_EXERCISE:_ Set down word for word each line from the start of the listing through the line that contains "Screen dimensions: 1160x760", both included.

---*---

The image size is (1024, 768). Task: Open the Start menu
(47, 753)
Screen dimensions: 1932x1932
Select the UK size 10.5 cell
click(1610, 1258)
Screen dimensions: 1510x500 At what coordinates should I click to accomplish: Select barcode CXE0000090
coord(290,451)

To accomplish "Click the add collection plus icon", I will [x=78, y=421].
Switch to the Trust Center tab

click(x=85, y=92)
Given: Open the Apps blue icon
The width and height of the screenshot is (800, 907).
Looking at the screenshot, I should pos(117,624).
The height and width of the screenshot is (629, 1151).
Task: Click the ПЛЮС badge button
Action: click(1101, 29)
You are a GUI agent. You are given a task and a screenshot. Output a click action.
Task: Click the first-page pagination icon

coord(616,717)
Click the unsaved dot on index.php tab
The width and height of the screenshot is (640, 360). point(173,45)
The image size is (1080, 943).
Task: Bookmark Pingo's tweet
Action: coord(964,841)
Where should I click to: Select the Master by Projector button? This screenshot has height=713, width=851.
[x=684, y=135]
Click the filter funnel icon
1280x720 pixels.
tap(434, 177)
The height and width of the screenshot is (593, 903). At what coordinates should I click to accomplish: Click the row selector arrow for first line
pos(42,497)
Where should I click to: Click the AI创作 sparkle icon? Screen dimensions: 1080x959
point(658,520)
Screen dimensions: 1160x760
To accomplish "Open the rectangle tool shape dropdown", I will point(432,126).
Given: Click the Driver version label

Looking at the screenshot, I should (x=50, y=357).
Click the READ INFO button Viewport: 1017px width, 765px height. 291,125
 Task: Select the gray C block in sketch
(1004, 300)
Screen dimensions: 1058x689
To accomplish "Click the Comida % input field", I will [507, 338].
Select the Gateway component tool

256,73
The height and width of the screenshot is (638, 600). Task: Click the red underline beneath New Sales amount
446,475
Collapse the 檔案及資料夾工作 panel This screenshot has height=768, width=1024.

---*---

_OUTPUT OF THE TASK:_
The image size is (1024, 768). Task: Open the Start menu
(47, 753)
Screen dimensions: 1932x1932
Select the UK size 10.5 cell
click(1610, 1258)
Screen dimensions: 1510x500 At what coordinates should I click to accomplish: Select barcode CXE0000090
coord(290,451)

To accomplish "Click the add collection plus icon", I will [x=78, y=421].
Switch to the Trust Center tab

click(x=85, y=92)
Given: Open the Apps blue icon
The width and height of the screenshot is (800, 907).
Looking at the screenshot, I should pos(117,624).
The height and width of the screenshot is (629, 1151).
Task: Click the ПЛЮС badge button
Action: click(1101, 29)
You are a GUI agent. You are given a task and a screenshot. Output a click action.
Task: Click the first-page pagination icon

coord(616,717)
Click the unsaved dot on index.php tab
The width and height of the screenshot is (640, 360). point(173,45)
The image size is (1080, 943).
Task: Bookmark Pingo's tweet
Action: coord(964,841)
Where should I click to: Select the Master by Projector button? This screenshot has height=713, width=851.
[x=684, y=135]
Click the filter funnel icon
1280x720 pixels.
tap(434, 177)
The height and width of the screenshot is (593, 903). At what coordinates should I click to accomplish: Click the row selector arrow for first line
pos(42,497)
Where should I click to: Click the AI创作 sparkle icon? Screen dimensions: 1080x959
point(658,520)
Screen dimensions: 1160x760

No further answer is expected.